Теперь и спешить мне не хотелось, я старался при малейшей возможности где-нибудь задержаться, хотелось сидеть у прохладного ручья под вербой, держать теплые Галины ладони в своих руках или лежать в стоге сена, еще не утратившего летнего уютного тепла, такого пахучего, пьянящего, как вино. Держа Галины руки в своих, прижимаясь щекой к ее щеке, я за всю долгую дорогу не осмелился ни на один поцелуй, мне казалось, что решись я на это – она тут же упорхнет, рухнет все, что было между нами.
Так мы и шли, счастливые среди несчастья, горя и крови вокруг. Я и потом не раз испытал радость, но такой счастливой дороги, как та из Варшавы до Ковеля, в моей жизни уже не случалось.
Галино село лежало на восток от Ковеля, я ее проводил через весь город, хотел было довести до самого ее дома, но она отказалась, отказалась и зайти ко мне передохнуть; мы лишь обменялись адресами.

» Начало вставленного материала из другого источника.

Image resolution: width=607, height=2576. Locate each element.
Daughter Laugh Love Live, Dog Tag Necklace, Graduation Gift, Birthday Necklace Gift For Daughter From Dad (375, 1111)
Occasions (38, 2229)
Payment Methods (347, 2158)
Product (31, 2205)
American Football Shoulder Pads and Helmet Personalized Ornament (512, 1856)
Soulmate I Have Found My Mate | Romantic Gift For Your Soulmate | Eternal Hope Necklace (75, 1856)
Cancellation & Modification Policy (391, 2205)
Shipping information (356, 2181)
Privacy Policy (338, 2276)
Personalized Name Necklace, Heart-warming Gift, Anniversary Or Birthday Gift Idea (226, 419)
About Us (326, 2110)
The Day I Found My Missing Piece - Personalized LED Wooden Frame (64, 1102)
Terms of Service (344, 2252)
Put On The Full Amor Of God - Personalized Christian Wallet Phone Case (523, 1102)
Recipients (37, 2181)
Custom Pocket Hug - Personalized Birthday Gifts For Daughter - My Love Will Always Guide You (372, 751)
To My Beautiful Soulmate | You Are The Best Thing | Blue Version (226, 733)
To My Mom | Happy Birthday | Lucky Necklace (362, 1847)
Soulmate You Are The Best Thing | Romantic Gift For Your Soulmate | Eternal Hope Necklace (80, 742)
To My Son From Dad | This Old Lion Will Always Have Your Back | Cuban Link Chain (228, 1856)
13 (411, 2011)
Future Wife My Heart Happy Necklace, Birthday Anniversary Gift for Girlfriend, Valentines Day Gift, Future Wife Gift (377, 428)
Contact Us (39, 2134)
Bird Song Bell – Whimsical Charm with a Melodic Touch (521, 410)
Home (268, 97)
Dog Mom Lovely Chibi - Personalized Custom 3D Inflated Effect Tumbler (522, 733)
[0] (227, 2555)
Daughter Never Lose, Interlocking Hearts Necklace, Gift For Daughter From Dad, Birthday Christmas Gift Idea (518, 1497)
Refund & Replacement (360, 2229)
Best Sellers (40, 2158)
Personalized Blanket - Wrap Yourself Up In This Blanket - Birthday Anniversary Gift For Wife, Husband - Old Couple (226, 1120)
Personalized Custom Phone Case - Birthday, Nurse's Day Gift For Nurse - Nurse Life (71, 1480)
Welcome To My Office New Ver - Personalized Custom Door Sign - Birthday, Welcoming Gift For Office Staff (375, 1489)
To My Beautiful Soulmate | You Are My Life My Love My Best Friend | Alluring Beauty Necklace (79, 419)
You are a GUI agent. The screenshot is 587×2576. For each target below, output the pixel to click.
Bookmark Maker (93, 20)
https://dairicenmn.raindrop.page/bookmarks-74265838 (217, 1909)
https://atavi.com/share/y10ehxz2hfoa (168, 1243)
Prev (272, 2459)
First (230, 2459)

Отец и мать встретили меня с непередаваемой радостью, так встречают пропавших без вести, они уже всякое передумали, время было такое, что все могло случиться.
Но я был жив и невредим, лицо мое еще сияло от счастья, которое я пережил в дороге. Родители заметили это, отец, уже успокоенный, отойдя от радости, вызванной встречей, посуровел, завздыхал и, глядя на мое светящееся счастьем лицо, строго спросил:
– Ты что, будто рад всему?
– Чему? – не понял я.
– Да тому, что к нам пришли большевики. Освободители, так они себя величают.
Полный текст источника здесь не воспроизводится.